My cousin asks if the other girls at the sanctuary and I ever get together and have sangria and talk about men. We should save up and travel together. It would do me good. I tell my cousin I want to see Paris, but I want to go alone so I can weep as often as needed. I tell my cousin I don’t know what goes into sangria. I ask if she knows that the only alcohol I have ever consumed was a sip of champagne at her wedding, when I was in sixth grade. She did not know that.

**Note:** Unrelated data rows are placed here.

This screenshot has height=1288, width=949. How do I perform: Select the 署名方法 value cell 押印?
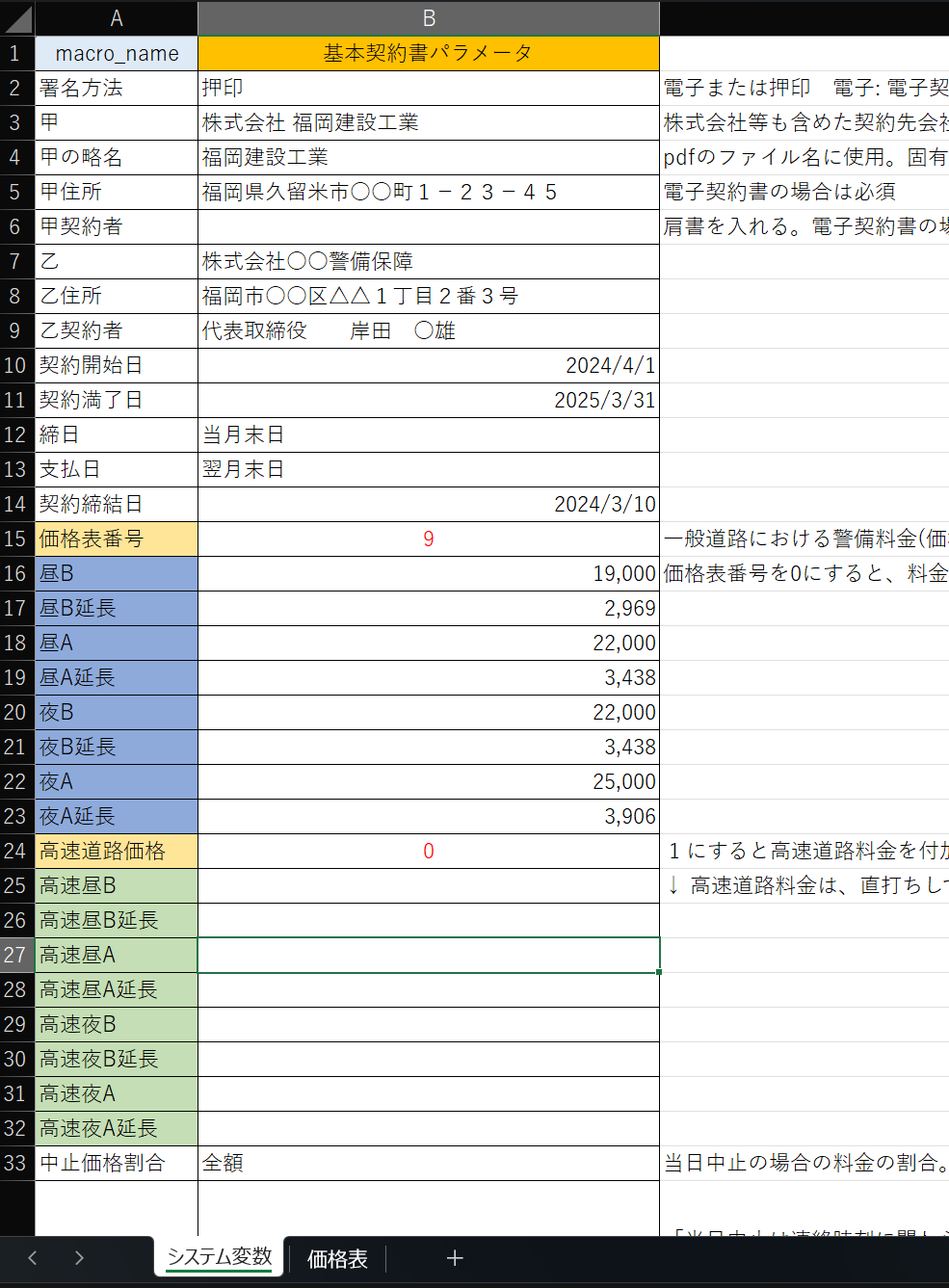point(429,88)
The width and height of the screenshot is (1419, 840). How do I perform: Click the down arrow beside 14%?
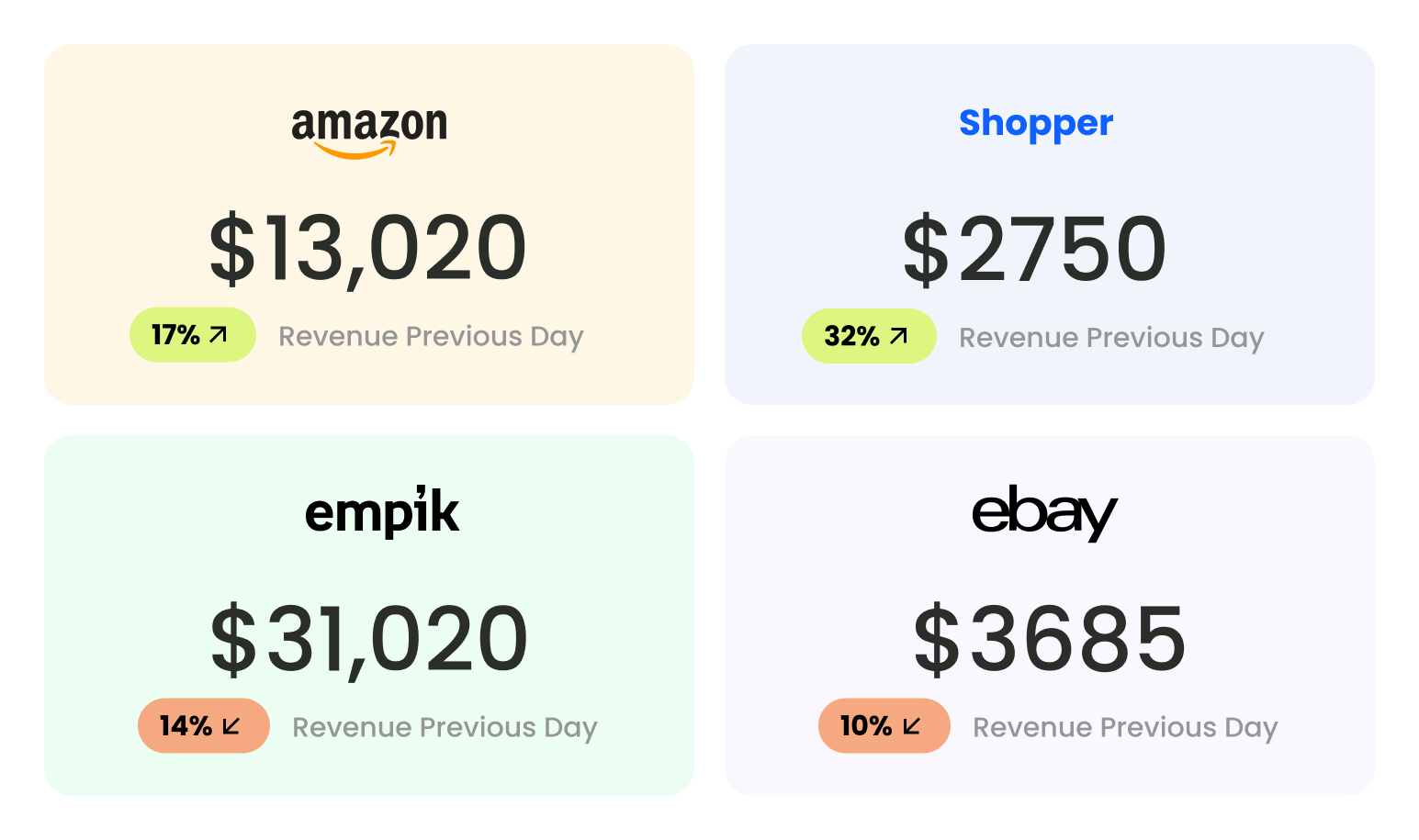click(232, 726)
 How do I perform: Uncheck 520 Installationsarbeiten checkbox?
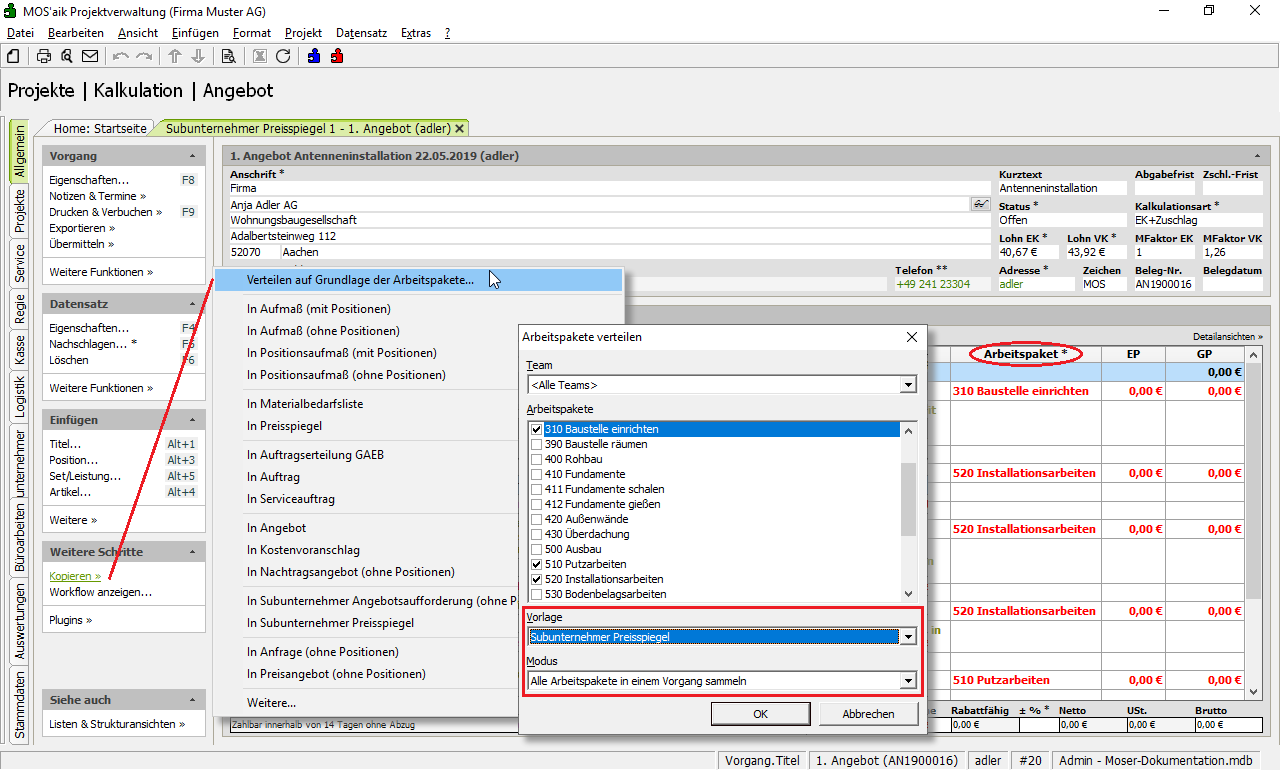[536, 579]
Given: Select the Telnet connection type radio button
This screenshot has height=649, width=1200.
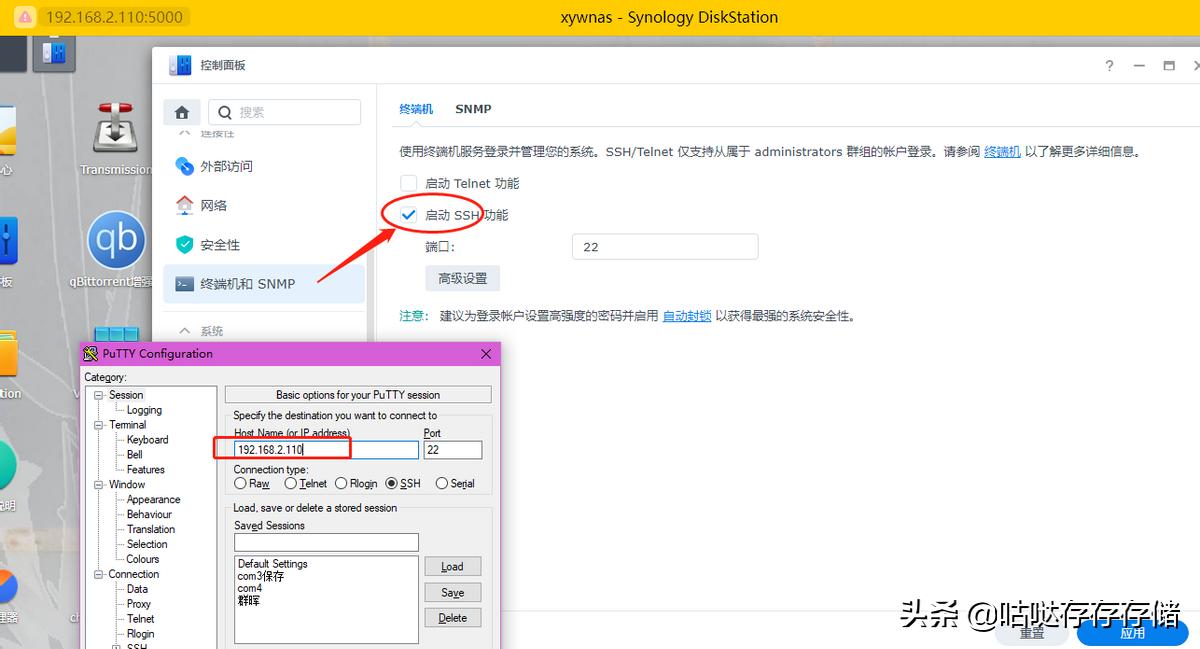Looking at the screenshot, I should click(290, 483).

I am not the black sheep of this family, although I like to think I am. I am the accidental blueberry in their red velvet cake. They cancel out my vote fivefold. I have a tattoo. But let’s be real. My tattoo is two cats hugging. I have a ninety-credit degree in Almighty God. They call it a “Master of Divinity,” although I always thought that sounded like a title the devil would assign himself in the cartoon adaptation of Revelation. I am not a black sheep. I am a tie-dyed feral cat who bursts out from under the deck singing, “How Are Things in Glocca Morra?”
My cousin asks me to pray for her friend from Liquid, who just became pregnant at forty-two. Anything can happen. I grab my cousin’s hand, even though she is still holding her fork, because I need to agree at a higher volume than words. The toddler is chanting “Grandpa” again, and my mother is savoring everyone in the room.